■ SELECTED PASSAGE:
(begin)
So that sucked, but it is really good to be back. It's funny, I was only here a month before I went back. But coming back, I definitely had that "good to be home" feeling. One of my plants is dead, but miraculously, my lavender survived. So, uh, then I played some football and watched porn and drank beer. Sorry, just needed to balance out that lavender sentence. (Miraculously?)
My students are almost all glad to have me back. The young ones especially, were really happy to see me. I told the class that I took pictures of that I showed the pictures to my mother, and they exploded. Literally, just exploded. Pieces of children everywhere. Alright, not quite, but it did take me a good couple of minutes to calm them down, apparently the idea of my mother seeing their picture was exciting. Who knew?

"The Sullen Class" as I've been calling them, is still sullen. A couple of them were glad to see me, but I asked Seung-eun (kind of a cross between Soong and Sung), a boy of about 13, if he was glad to have me back and this is how that went:

Joshua Teacher: Seung-eun?Seung-eun: (Sighs as if I'm interrupting him at something really important, he was examining the bottom of his shoe) Yes?
JT: Who was your teacher while I was away?
S-e: (blank stare)
JT: (slowly, with appropriate sign language) Whooo was yooouur teeeaaacher when IIIII was in Canada?
S-e: Oh, Oh, Uhhhhhhhhh Korean teacher.
JT: Did you like your Korean teacher?
S-e: (blank stare, goes back to working on his shoe)
JT: Seung-eun! (S.e. looks up) You had a Korean teacher while I was in Canada?
S-e: Yes!
JT: Good korean teacher?
S-e: Yes.
JT: Better than Joshua teacher?
S-e: What better?
JT: More good.
S-e: Oh. Yes.
JT: So you were happy with the Korean teacher?
S-e: Yes.
JT: And now you have Joshua teacher back, you are sad?
S-e: Yes.
JT: Awesome. Okay class, open your books to page...

So yeah, welcome back.

That's all for now, gonna go have a shower and enjoy the rainy day.

5.21.2008

Kong ki, mimes and madness.
(end)
■ WHAT THE EXERCISE ASKS:
Please answer from the passage about returning to the classroom: which of the narrator's plants survived?

■ RECORD SET:
(begin)
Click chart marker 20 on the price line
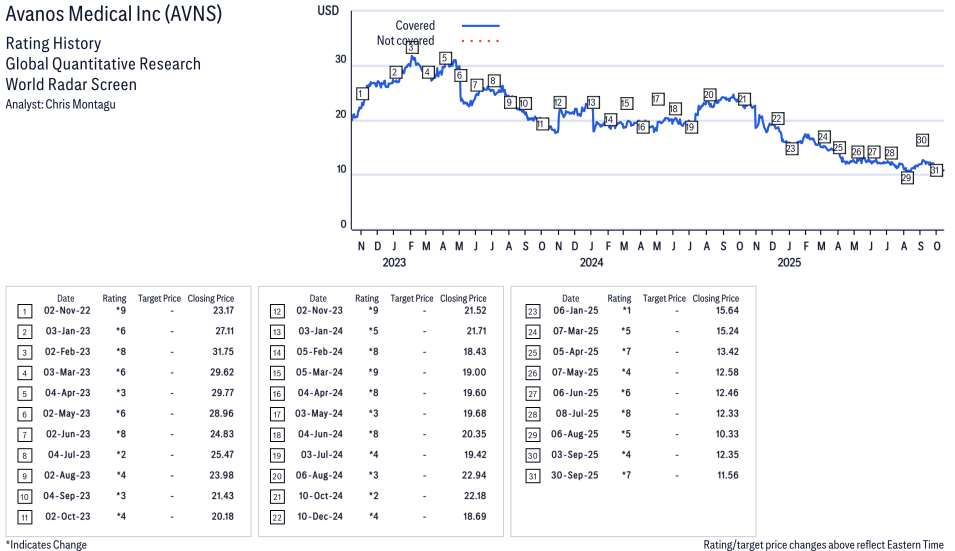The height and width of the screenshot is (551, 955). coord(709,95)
(end)
(begin)
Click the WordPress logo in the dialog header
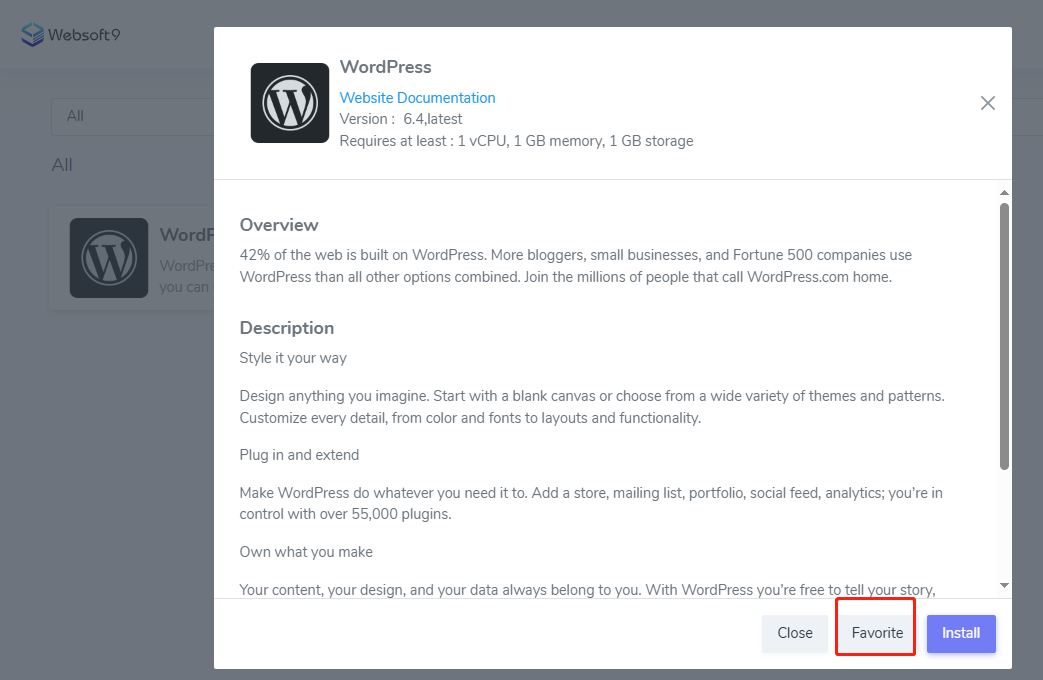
(end)
(begin)
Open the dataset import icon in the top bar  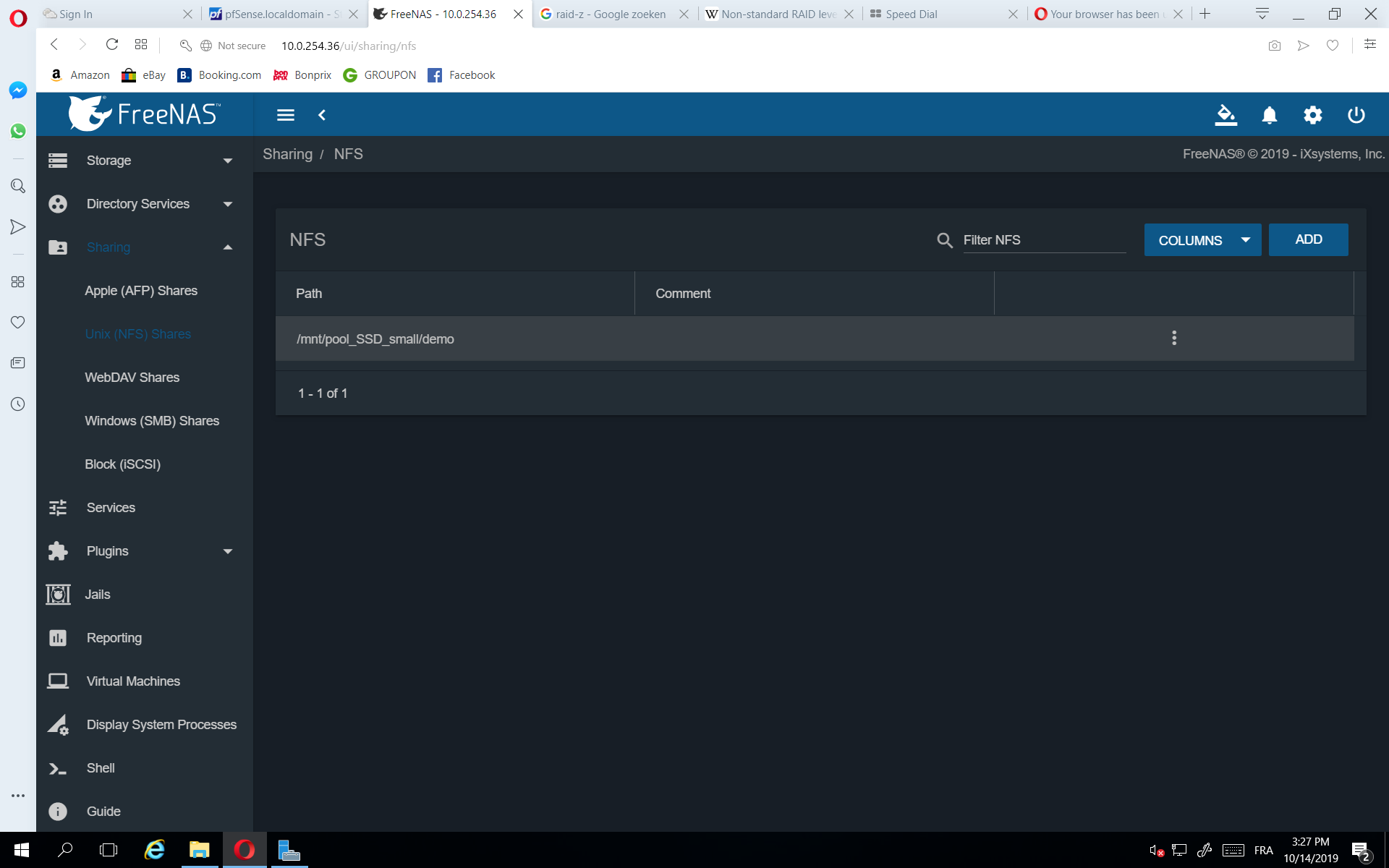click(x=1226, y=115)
(end)
■ THE RESPONSE:
The lavender.